I have a toy code below:
#include <stdio.h>
#include <stdlib.h>
__global__ void add1InGPU( int *devArr )
{
int i = threadIdx.x;
devArr[i] += 1;
}
int main( void )
{
int *h_arr = (int*)malloc( 10 * sizeof( int ) );
int *d_arr = NULL;
cudaMalloc( &d_arr, 10 * sizeof( int ) );
cudaMemset( d_arr, 10, 10 * sizeof( int ) );
add1InGPU <<<1, 10>>> ( d_arr );
cudaDeviceSynchronize();
cudaMemcpy(h_arr, d_arr, 10 * sizeof(int), cudaMemcpyDeviceToHost);
cudaFree(d_arr);
for (int i = 0; i < 10; i++) {
printf("%d\n", h_arr[i]);
}
free( h_arr );
return 0;
}
Why running it I get 168430091
in each index of the array?

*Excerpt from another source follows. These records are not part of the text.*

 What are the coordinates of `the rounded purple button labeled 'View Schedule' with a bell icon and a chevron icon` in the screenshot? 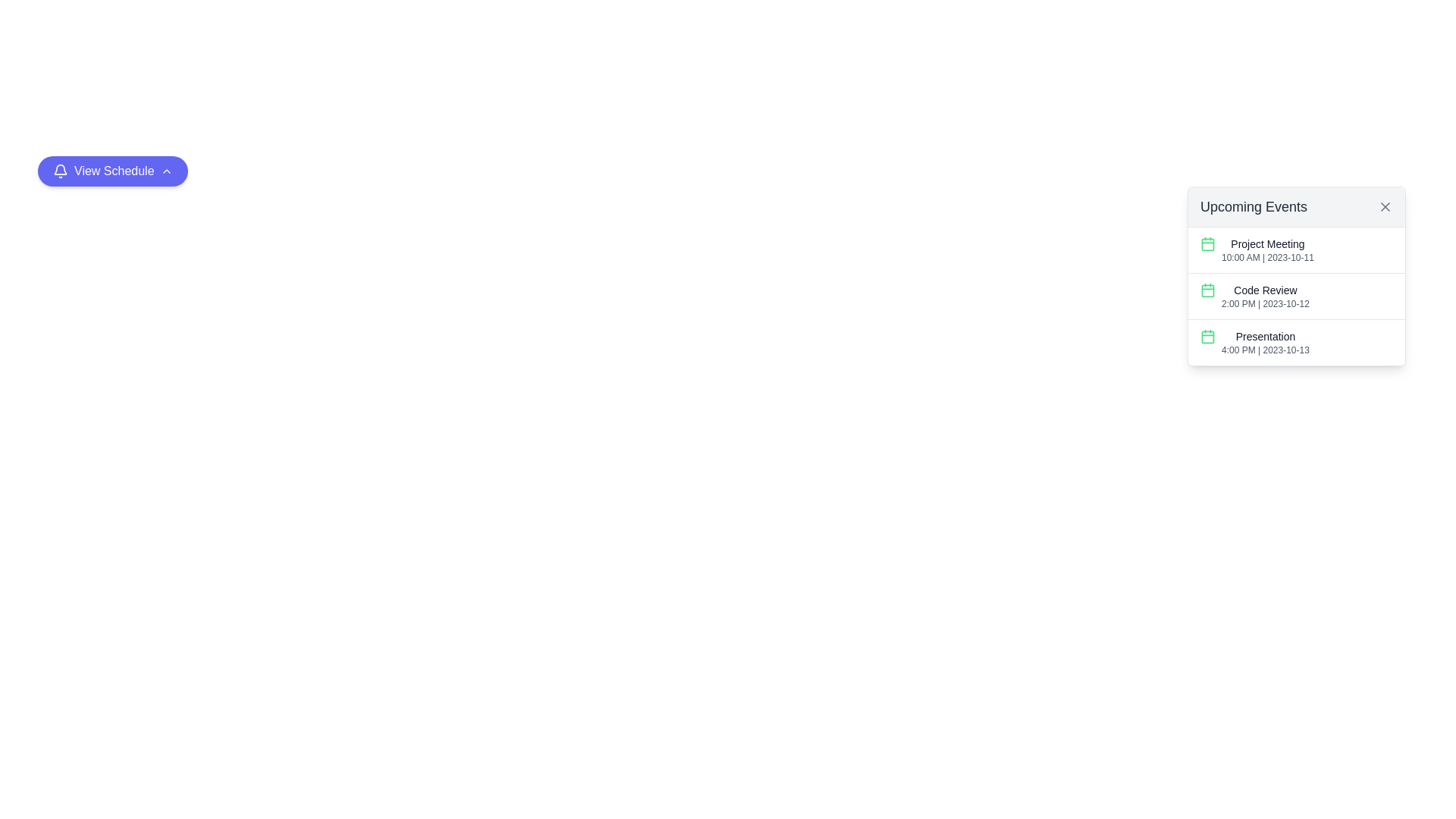 It's located at (111, 171). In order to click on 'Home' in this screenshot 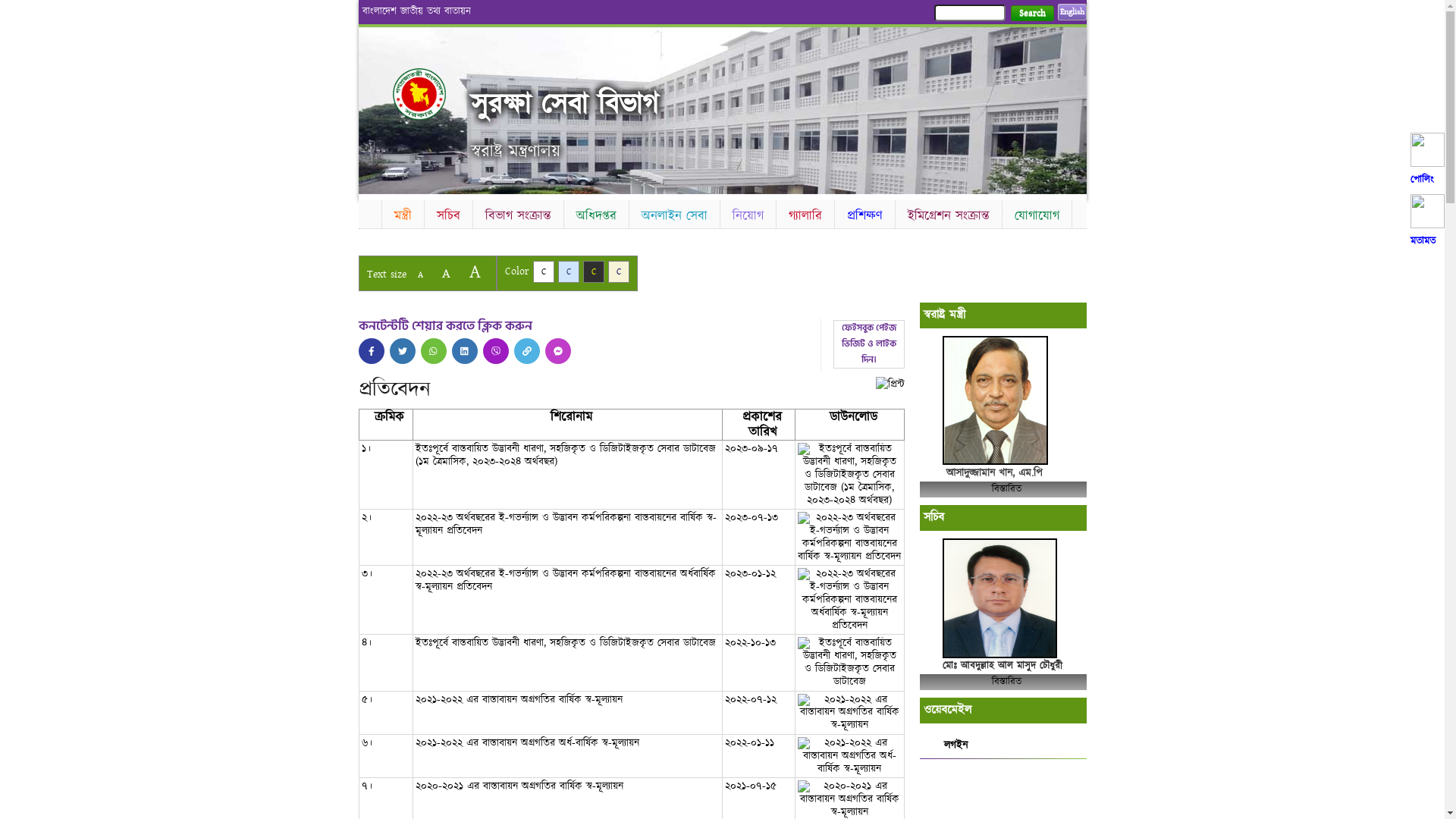, I will do `click(431, 93)`.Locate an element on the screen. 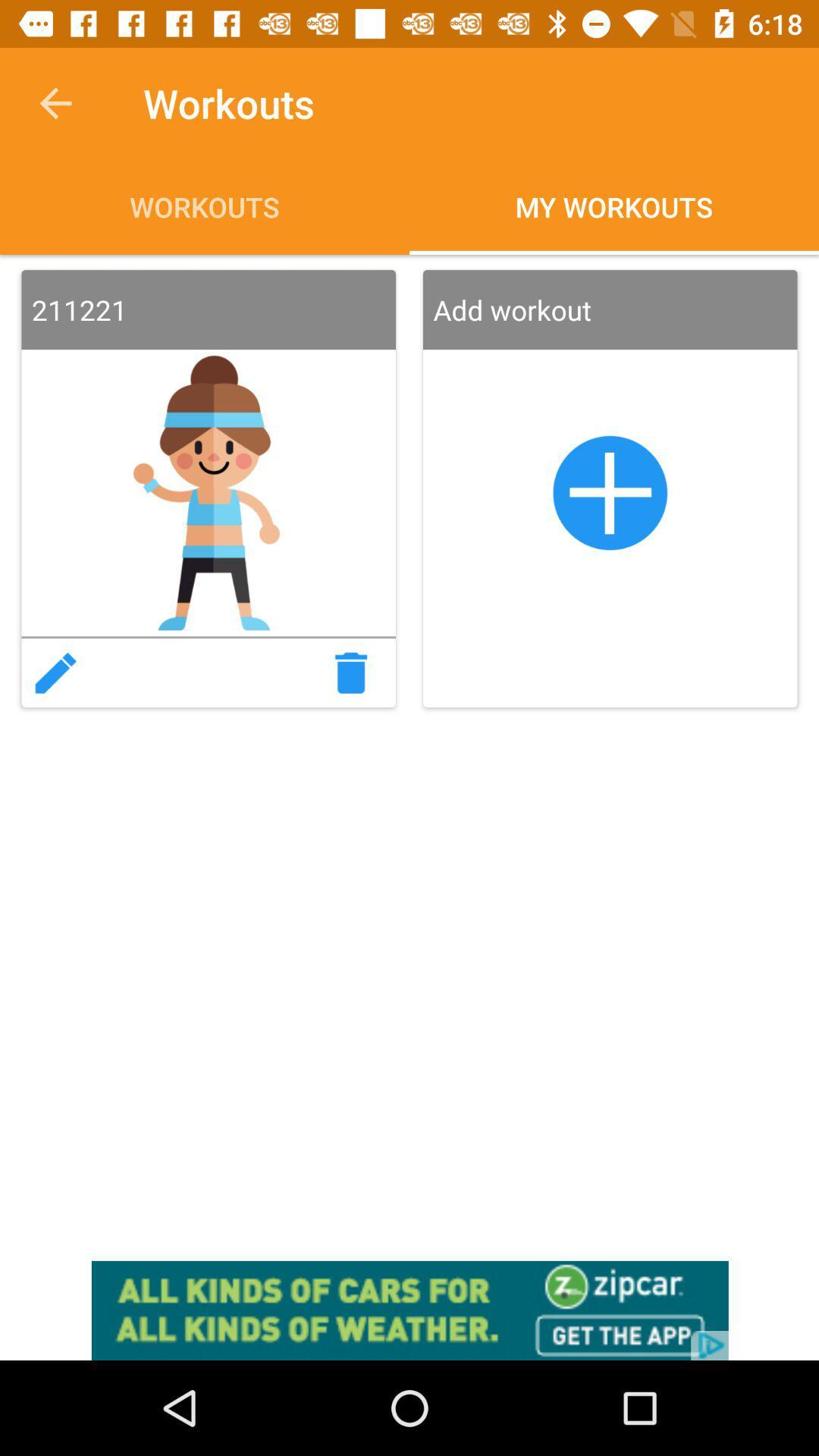  edit text is located at coordinates (55, 672).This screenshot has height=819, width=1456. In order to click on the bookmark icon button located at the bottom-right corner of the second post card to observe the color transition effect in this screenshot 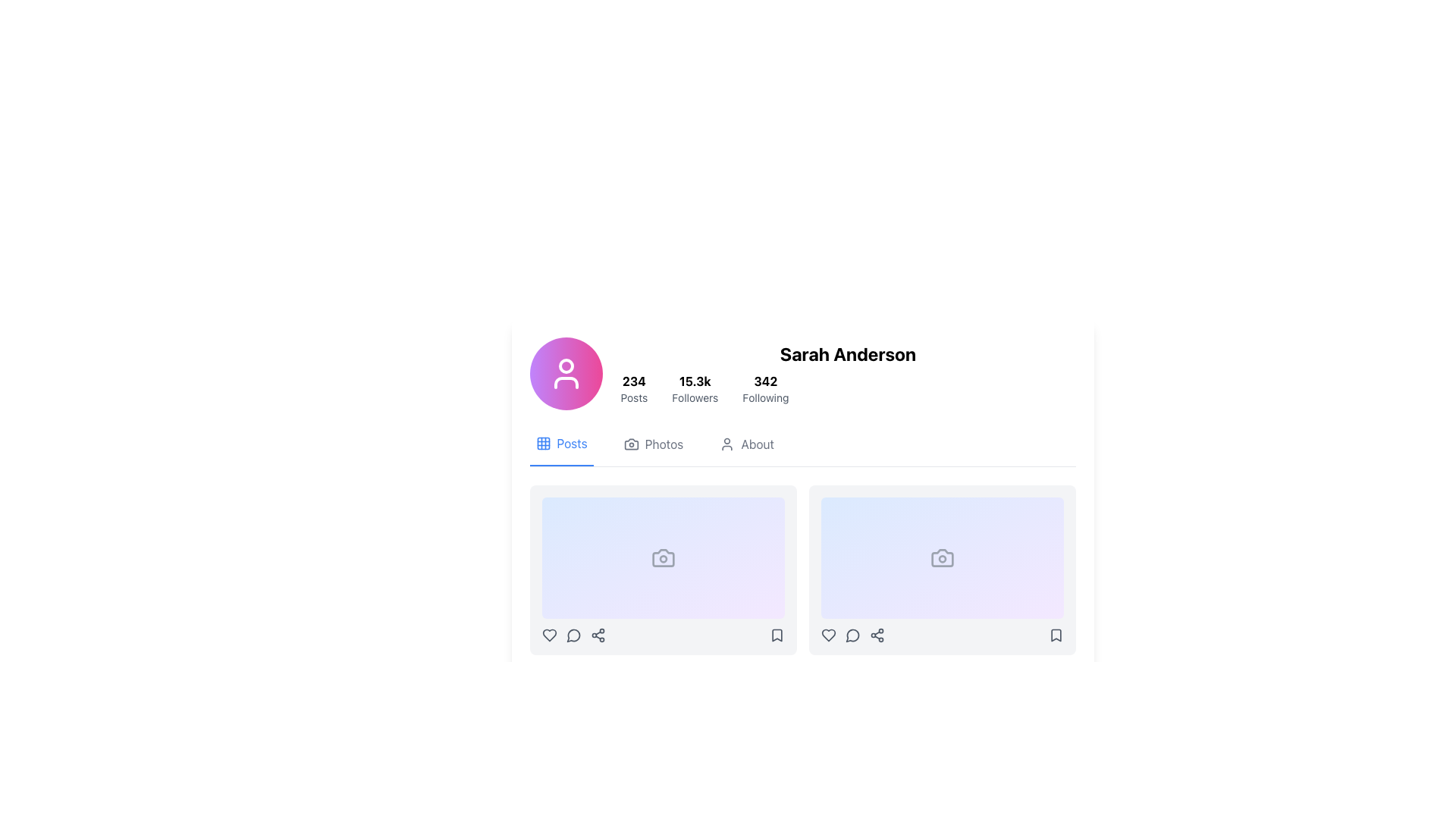, I will do `click(1055, 635)`.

Seems to me a corrupted number.
However, if I change cudaMemset( d_arr, 10, 10 * sizeof( int ) );
to cudaMemset( d_arr, 0, 10 * sizeof( int ) );
, I get the correct result, which is all 1 in the array.
Kindly teach where I got wrong, thanks in advance.
Alright I got why… cudaMemset, like a plain memset, only set each byte to the target value, while int is, in most machines, 4 bytes. Hence the issue.